··· EXTRAIT DU DOCUMENT

Face au manque de cohérence dans la détermination des catholiques vis-à-vis de questions aussi fondamentales, il faut se rendre à l'évidence : la pauvreté du catholicisme français ne réside plus seulement dans sa quantité, mais aussi dans sa qualité. Depuis 1968, le christianisme français a perdu sur les deux tableaux. Mai 68 a été le signe d'une énorme crise dans la transmission des valeurs et des certitudes, du savoir et des institutions, une crise de toutes les formes de tradition. Dans ce contexte, le vote catholique réel doit tourner autour de 3 à 4 % de l'électorat. Il comprend les personnes qui se détermineront politiquement de manière cohérente par rapport à une hiérarchie de finalités éclairée par la foi catholique. Ce pourcentage, modeste, peut peser néanmoins de manière décisive sur l'échiquier politique. La question est de savoir si ce capital politique a un sens, si la balance électorale constitue pour lui un terrain d'engagement acceptable, et si oui, de quelle manière.

 

Une société portée aux réflexes anticléricaux

Pour répondre à cette question, il faut s'interroger sur les capacités profondes du corps social à se transformer.

······
··· DONNÉES

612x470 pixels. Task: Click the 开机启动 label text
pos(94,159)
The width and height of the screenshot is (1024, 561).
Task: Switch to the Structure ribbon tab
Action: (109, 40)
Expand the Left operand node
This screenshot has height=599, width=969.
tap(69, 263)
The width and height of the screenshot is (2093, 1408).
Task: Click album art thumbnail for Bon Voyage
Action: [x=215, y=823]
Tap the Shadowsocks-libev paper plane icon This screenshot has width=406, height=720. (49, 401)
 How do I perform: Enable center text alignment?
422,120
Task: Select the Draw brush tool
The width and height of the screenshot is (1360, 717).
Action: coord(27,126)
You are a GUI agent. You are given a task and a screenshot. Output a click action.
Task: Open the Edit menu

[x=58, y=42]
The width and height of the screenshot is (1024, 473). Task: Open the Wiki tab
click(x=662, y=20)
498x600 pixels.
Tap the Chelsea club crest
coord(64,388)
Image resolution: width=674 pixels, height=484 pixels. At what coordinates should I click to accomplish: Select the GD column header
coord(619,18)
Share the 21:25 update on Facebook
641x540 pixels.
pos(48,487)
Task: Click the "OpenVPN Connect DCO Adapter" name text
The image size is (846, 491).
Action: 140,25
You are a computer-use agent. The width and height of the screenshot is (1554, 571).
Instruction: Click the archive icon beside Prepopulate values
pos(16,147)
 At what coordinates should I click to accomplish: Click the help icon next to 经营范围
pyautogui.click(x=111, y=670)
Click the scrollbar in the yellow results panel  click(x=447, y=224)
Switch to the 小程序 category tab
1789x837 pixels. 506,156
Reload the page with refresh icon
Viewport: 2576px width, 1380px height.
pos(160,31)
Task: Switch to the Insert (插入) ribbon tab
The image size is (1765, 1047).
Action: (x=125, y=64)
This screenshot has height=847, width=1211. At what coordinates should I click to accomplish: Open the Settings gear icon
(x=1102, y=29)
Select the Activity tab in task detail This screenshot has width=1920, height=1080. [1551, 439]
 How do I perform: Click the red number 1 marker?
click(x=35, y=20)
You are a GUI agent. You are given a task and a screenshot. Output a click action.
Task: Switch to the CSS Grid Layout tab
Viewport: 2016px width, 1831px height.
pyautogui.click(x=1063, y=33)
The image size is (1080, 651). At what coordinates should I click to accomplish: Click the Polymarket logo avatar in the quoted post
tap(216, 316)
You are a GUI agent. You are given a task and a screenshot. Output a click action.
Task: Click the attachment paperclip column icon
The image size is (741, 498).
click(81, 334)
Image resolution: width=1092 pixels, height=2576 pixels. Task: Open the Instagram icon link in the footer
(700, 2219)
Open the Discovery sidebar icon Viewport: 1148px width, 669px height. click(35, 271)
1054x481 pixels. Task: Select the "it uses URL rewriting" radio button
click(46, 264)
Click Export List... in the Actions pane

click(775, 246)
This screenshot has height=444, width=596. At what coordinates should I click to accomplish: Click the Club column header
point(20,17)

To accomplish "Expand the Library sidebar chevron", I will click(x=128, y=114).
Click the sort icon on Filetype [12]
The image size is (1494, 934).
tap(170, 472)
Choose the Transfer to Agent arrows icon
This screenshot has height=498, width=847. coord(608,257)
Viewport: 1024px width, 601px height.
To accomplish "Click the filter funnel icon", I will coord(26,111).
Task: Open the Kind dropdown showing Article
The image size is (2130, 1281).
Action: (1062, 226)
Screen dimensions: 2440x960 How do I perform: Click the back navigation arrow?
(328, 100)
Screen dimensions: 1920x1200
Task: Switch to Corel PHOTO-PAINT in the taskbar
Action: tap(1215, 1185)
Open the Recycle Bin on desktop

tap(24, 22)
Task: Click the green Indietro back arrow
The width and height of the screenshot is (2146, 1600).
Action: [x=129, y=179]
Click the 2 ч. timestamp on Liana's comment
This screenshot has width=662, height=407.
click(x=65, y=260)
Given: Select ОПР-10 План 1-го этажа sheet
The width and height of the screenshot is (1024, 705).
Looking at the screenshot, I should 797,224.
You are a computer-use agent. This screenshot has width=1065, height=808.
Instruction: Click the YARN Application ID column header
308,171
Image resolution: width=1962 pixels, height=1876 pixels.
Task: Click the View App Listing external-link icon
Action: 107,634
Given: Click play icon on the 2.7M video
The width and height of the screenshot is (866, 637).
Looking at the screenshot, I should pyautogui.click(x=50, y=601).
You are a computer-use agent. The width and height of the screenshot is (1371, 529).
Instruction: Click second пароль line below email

······

• **CONSIGNE**
Citez le passage de l'extrait sur le vote catholique qui commence par « Une société portée » et se termine par « à se transformer. ».

• **RÉPONSE ATTENDUE**
Une société portée aux réflexes anticléricaux

Pour répondre à cette question, il faut s'interroger sur les capacités profondes du corps social à se transformer.